‘For the record, full name and address.’
When he reached the borough where Nobby lived, he stopped.
‘Willesden? But that’s miles away.’
‘I know where it is,’ said the pensioner. ‘I live there.’
‘And the dead man?’
‘Of course. That’s where we met, dinwee?’
He was one of those cockneys who feel obliged to turn statements into questions by adding an unnecessary interrogative at the end.
‘You came all this way to tell me about him?’
‘Seemed only right, ’im being dead an’ all,’ said Nobby. ‘You got to get the bastards what did that to ’im. Bang ’em up.’
‘I got them,’ said Burns. ‘The court just let them go.’
Clarke was shocked. Burns found an ashtray in a drawer and the old man stubbed out.
‘That’s well out of order. I don’t know what this bloody country’s coming to.’
‘You’re not the only one. Right, the dead man. His name?’
‘Peter.’
Burns wrote it down.
‘Peter what?’
‘Dunno. I never asked him.’
Burns counted slowly and silently from one to ten.
‘We think he had come this far east on that Tuesday to put flowers on a grave in the local cemetery. His mum?’
‘Nah. He didn’t have no parents. Lost them as a small child. Orphan boy. Raised at Barnardo’s. You must mean his Auntie May. She was his house mother.’
Burns had an image of a small boy, bereft and bereaved, and of a kindly woman trying to put his shattered little life back together. Twenty years after her death, he still came on her birthday to put flowers on her grave. Eighteen days ago it was an act that cost him his life.
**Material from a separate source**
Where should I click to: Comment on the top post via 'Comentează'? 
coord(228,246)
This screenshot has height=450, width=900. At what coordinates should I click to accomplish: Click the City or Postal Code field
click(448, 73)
‘So where did you meet this Peter?’
‘The club.’
‘Club?’
‘DSS. We sat side by side, every week. They give us chairs. Me, with the arthritis, ’im with the gammy leg.’
Burns could imagine them sitting in the Department of Social Security waiting for the crowd of applicants to thin out.
‘So while you sat and waited, you chatted?’
‘Yeah, a bit.’
‘But you never asked his surname?’
‘No, and ’e never asked me mine, did ’e?’